Algo del futuro no cuadraba, ese mismo instante era su futuro y el pasado del
pintor. Un pensamiento oscuro, no sería capaz de esperar el fin del verano.
Estacioné la camioneta junto a la cancha de fútbol. El faro dejó de iluminar la
tormenta que azotaría la costa durante ese caluroso año. El velero sería
arrastrado a los arrecifes y cuando apagué las luces, el faro no indicó el
rumbo. Me acerqué y me ofrecí a hacerle una piscola. El farol la alumbraba y
juraría que su aura era enorme. Otra jefa de comunidad, de otra localidad del
sur. Le hablé de mi amiga y no la conocía. Mi compañero de carrera seguía
bailando y se acercó a nosotros. No sospeché nada, pero el Charro me presentó a
su novia, Verónica, la chica de Hilohue que ahora saludó de beso a la
pelirroja. Entendí por qué hablaba siempre de ella, no sólo era preciosa, sino
que vestía ropas de gitana. Virginia, ese era su nombre, debía tener una
historia increíble y lucía como una mujer de otro tiempo. No recuerdo de qué
hablamos esa vez, sólo recuerdo cosas que aún no habían sucedido. Esa noche en
la cabaña de Cachagua, esa ampolleta cubierta por un pañuelo, la luz tenue, el
mismo pañuelo que dejó esa niña en la banca. Las tardes de sexo en que la
abuela nos descubría. El atardecer en El Quisco donde me vi en sus ojos. No
entendía el pensamiento del protagonista. Jennie había muerto, pero era cosa de
encender el faro para evitar el accidente. Durante la madrugada extraje las
llaves de la camioneta e iluminé el portón de la escuela. Estaba feliz por mis
compañeras que ahora no tendrían que preocuparse por la sangre. La imaginé
destrozada contra las rocas mientras el mar se llevaba su cuerpo. El tiempo no
respeta esa emoción al recitar las palabras del Quijote. Ebrio con esa botella
de José Cuervo, un duelo de poesía donde yo perdí, pero esta chica alumbrada
por el farol me acaricia el rostro. Perdí porque todavía no había escrito una
palabra y conduje alcoholizado por el litoral central. Pensar que uno no es
dueño del tiempo. Un auto frena de improviso, aunque eso no ocurrió. Las luces
altas funcionaron y el faro mantuvo lejos a la embarcación. Jennie no moriría
esa noche, pero al llegar al puerto me olvidaría.

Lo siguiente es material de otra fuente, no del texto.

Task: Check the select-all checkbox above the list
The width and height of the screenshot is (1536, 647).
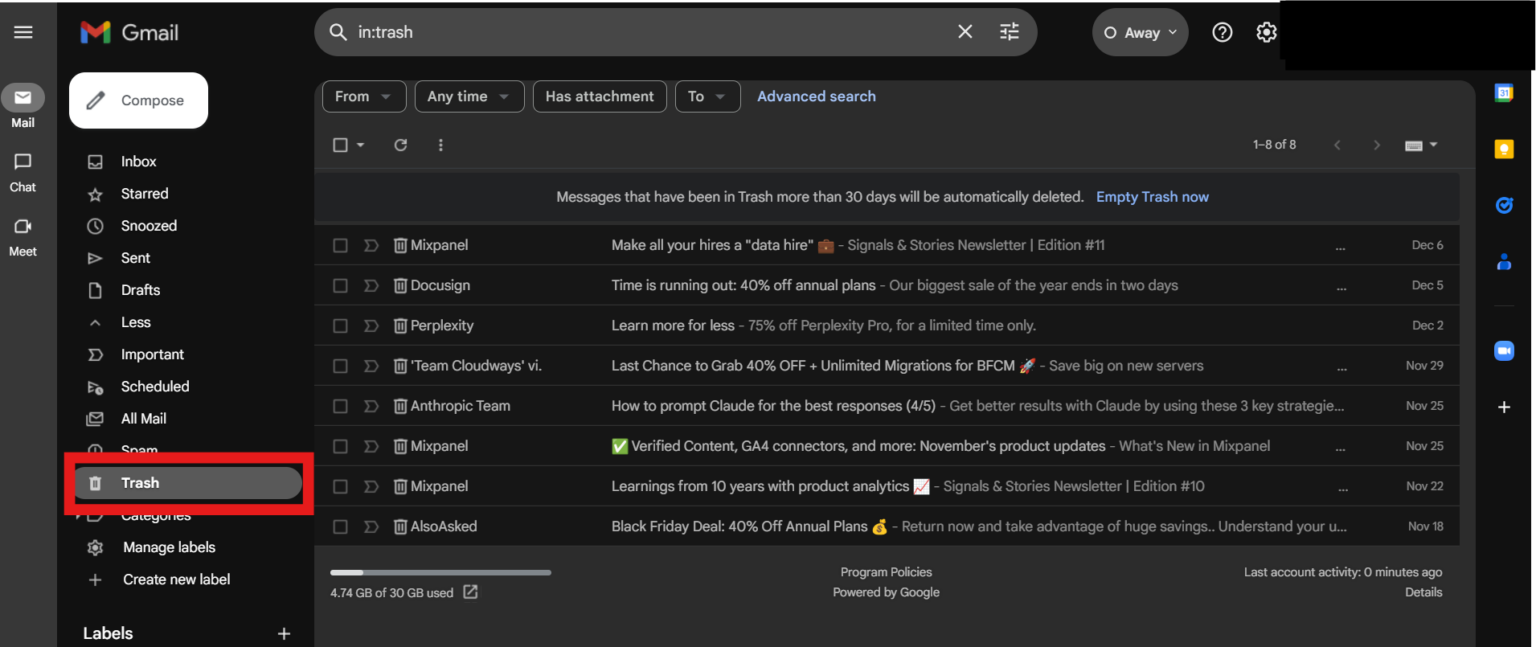Action: 341,144
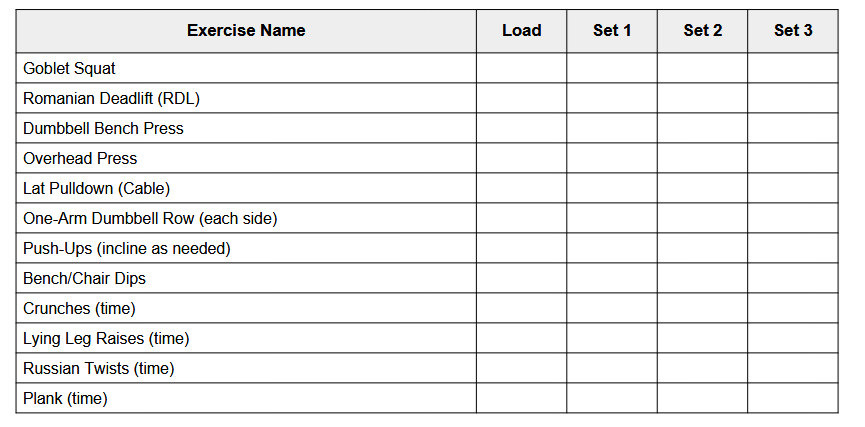Click the Set 3 column header

pos(793,31)
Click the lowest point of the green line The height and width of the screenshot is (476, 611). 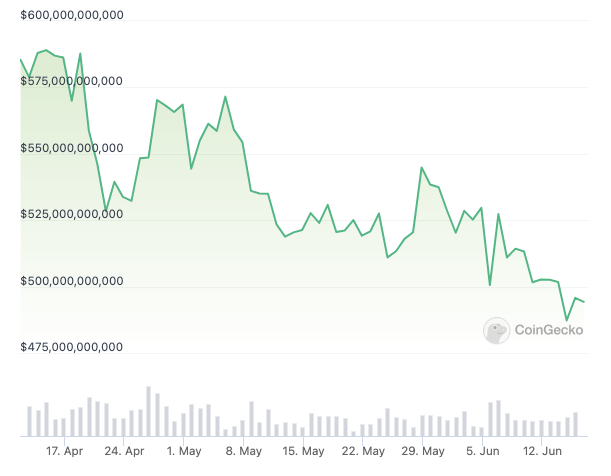coord(567,321)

El verano no termina porque
la historia del pasado no pertenece al futuro. Recobro la consciencia y el
pañuelo adorna el cuello de esta mujer de sesenta años. No hemos compartido
ninguna historia, pero cura mis heridas. Ahora entiendo por qué compró mi
primer boceto. Vio algo diferente, el nacimiento de un artista. El ego me
ocultó la verdad. Ella siempre lo supo, pero era una mujer de otro tiempo.